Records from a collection
───

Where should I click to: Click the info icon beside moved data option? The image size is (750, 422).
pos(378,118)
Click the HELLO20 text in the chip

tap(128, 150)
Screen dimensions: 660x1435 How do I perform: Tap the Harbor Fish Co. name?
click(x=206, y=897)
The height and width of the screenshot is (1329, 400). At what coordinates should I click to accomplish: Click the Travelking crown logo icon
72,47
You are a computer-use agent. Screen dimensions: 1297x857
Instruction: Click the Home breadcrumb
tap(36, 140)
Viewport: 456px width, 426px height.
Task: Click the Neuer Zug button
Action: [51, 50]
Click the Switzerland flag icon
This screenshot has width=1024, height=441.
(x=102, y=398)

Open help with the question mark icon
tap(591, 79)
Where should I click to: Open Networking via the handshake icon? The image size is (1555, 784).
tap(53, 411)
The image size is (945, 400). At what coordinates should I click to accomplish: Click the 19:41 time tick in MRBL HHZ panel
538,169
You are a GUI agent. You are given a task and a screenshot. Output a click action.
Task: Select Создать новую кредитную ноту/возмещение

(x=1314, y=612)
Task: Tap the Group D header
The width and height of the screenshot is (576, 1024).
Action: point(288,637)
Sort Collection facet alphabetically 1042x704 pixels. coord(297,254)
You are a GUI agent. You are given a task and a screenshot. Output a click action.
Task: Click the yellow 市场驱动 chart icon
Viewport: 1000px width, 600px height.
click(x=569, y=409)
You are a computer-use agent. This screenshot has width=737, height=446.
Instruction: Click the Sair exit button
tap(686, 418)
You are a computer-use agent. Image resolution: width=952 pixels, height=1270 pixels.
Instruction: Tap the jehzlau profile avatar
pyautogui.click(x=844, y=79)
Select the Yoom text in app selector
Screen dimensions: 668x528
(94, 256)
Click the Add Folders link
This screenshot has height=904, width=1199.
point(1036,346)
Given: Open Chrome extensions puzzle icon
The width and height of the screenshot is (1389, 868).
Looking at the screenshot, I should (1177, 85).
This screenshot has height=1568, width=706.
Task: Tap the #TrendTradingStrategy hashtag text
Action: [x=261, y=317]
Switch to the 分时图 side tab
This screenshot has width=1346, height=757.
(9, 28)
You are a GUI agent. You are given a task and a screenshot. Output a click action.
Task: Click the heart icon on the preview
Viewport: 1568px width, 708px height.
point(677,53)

───

**What to produce**: The records must be given again in full, exactly as shown.

**Worked solution**:
Where should I click to: Click the info icon beside moved data option? The image size is (750, 422).
pos(378,118)
Click the HELLO20 text in the chip

tap(128, 150)
Screen dimensions: 660x1435 How do I perform: Tap the Harbor Fish Co. name?
click(x=206, y=897)
The height and width of the screenshot is (1329, 400). At what coordinates should I click to accomplish: Click the Travelking crown logo icon
72,47
You are a computer-use agent. Screen dimensions: 1297x857
Instruction: Click the Home breadcrumb
tap(36, 140)
Viewport: 456px width, 426px height.
Task: Click the Neuer Zug button
Action: [51, 50]
Click the Switzerland flag icon
This screenshot has width=1024, height=441.
(x=102, y=398)

Open help with the question mark icon
tap(591, 79)
Where should I click to: Open Networking via the handshake icon? The image size is (1555, 784).
tap(53, 411)
The image size is (945, 400). At what coordinates should I click to accomplish: Click the 19:41 time tick in MRBL HHZ panel
538,169
You are a GUI agent. You are given a task and a screenshot. Output a click action.
Task: Select Создать новую кредитную ноту/возмещение

(x=1314, y=612)
Task: Tap the Group D header
The width and height of the screenshot is (576, 1024).
Action: point(288,637)
Sort Collection facet alphabetically 1042x704 pixels. coord(297,254)
You are a GUI agent. You are given a task and a screenshot. Output a click action.
Task: Click the yellow 市场驱动 chart icon
Viewport: 1000px width, 600px height.
click(x=569, y=409)
You are a computer-use agent. This screenshot has width=737, height=446.
Instruction: Click the Sair exit button
tap(686, 418)
You are a computer-use agent. Image resolution: width=952 pixels, height=1270 pixels.
Instruction: Tap the jehzlau profile avatar
pyautogui.click(x=844, y=79)
Select the Yoom text in app selector
Screen dimensions: 668x528
(94, 256)
Click the Add Folders link
This screenshot has height=904, width=1199.
point(1036,346)
Given: Open Chrome extensions puzzle icon
The width and height of the screenshot is (1389, 868).
Looking at the screenshot, I should (1177, 85).
This screenshot has height=1568, width=706.
Task: Tap the #TrendTradingStrategy hashtag text
Action: [x=261, y=317]
Switch to the 分时图 side tab
This screenshot has width=1346, height=757.
(9, 28)
You are a GUI agent. You are given a task and a screenshot. Output a click action.
Task: Click the heart icon on the preview
Viewport: 1568px width, 708px height.
point(677,53)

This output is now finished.